== TEXTO ==

Cinco Opiniões – Super Supermercado, Relógio Anti-crise, Ondas de Praxe, (In)Docência e Ousadia Legal

Se os Deuses fizessem greve, ousasse eu prevê-lo na crónica que assino, alguns acontecimentos desta semana, a que passou, ganhavam nova justificação. Isto, partindo do princípio da existência de uma força superior abstrata que nos dirige, qual maestro social, que equilibra o mundo, apelando metaforicamente à consciência individual de todos e de cada um. Infelizmente, fruto da inexistência do sindicato dos Deuses já previsto n’A Carta dos Toranja, a vida continua, em linha reta, desculpando-se qual reencarnação de Pôncio Pilatos, em velhas modinhas e livres-arbítrios.

Concretamente, a semana que passou, não fosse a crise, o Circo de Luz do Terreiro do Paço e as críticas à arbitragem, teria sido normal – já com limite alargado- mas normal. Porém, há ocorrências que, mesmo num ambiente societário saudável e evoluído, não passam despercebidas e merecem opinião. Por outro lado, em Portugal, tudo merece uma opinião, desmistificadora ou confusa, argumentativa ou reflexiva, um qualquer meio para se conseguir explicar os bizarros contornos de determinados incidentes. Por cá, na semana transacta, perdi-lhes a conta. Por aqui, proponho-me a analisar cinco dos mesmos…

1 – Protestos no Supermercado

Muito se falou na comunicação social, não fosse o aproveitamento sensacionalista que as televisões e jornais menores (sim, porque há jornais menores) fazem deste tipo de situações, do caso de um individuo desempregado que se dirigiu a uma determinada cadeia de supermercados com sede fiscal na Holanda, mais conhecida como Pingo Doce, solicitando ajuda alimentar de um quilograma de arroz. Qual o seu espanto, tanto quanto o nosso, quando a gerência do estabelecimento lhe oferece um cabaz completo.

A atitude, de tão digna e solidária que foi, mereceu (e merece) aplausos por parte de toda a comunidade, que, nesta época, sabe o quão importante é para as famílias ter um Natal minimamente confortável. Por outro lado, a própria cadeia de supermercados, com esta atitude, afasta (temporariamente) os holofotes de outros escândalos em que está envolvida.

Até aqui, história feliz! Todavia, sucede-se que, como aliás tem sido avançado massivamente pelas agências de comunicação, vários grupos de desempregados se dirigiram ao supermercado em questão, solicitando como quem diz exigindo, um mesmo cabaz, proferindo palavras de ordem na luta pela igualdade de oportunidades.

Não há palavras. Honestamente, não sou capaz de compreender o que passa pela cabeça destas pessoas para protestarem à porta de um supermercado por estes motivos. O desespero é muito, os tempos são claramente difíceis, mas exigir igual tratamento?!

===
== REGISTOS ==

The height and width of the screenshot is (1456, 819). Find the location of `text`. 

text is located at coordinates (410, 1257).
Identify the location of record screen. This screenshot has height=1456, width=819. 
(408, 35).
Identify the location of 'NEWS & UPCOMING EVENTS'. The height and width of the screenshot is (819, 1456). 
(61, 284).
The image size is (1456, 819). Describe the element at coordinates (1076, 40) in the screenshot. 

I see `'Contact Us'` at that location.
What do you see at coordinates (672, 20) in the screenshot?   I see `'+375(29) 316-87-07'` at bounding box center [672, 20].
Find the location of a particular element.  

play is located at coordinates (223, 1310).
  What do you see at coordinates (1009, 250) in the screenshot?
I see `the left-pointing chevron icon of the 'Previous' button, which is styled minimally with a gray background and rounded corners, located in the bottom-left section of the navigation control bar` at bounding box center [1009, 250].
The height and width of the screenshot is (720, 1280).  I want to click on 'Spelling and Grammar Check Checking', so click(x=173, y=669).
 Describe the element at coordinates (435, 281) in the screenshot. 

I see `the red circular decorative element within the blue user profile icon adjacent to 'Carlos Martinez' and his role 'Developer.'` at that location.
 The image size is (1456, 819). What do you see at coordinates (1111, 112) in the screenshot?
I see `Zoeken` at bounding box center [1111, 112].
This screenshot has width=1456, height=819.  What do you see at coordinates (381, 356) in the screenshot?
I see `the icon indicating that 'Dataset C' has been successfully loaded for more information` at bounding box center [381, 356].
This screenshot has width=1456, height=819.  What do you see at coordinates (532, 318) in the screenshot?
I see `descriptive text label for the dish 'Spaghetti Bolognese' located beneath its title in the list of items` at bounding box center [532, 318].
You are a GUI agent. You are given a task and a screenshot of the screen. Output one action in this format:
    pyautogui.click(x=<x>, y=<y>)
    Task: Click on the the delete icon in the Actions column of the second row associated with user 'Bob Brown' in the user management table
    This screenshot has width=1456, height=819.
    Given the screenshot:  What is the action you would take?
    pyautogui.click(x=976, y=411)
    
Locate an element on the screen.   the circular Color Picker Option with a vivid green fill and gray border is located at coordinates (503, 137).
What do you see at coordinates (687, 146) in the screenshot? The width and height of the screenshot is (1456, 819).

===

EXERCÍCIO
Transcreva da crónica acima tudo o que vai desde "Não há palavras." até "exigir igual tratamento?!".

RESOLUÇÃO
Não há palavras. Honestamente, não sou capaz de compreender o que passa pela cabeça destas pessoas para protestarem à porta de um supermercado por estes motivos. O desespero é muito, os tempos são claramente difíceis, mas exigir igual tratamento?!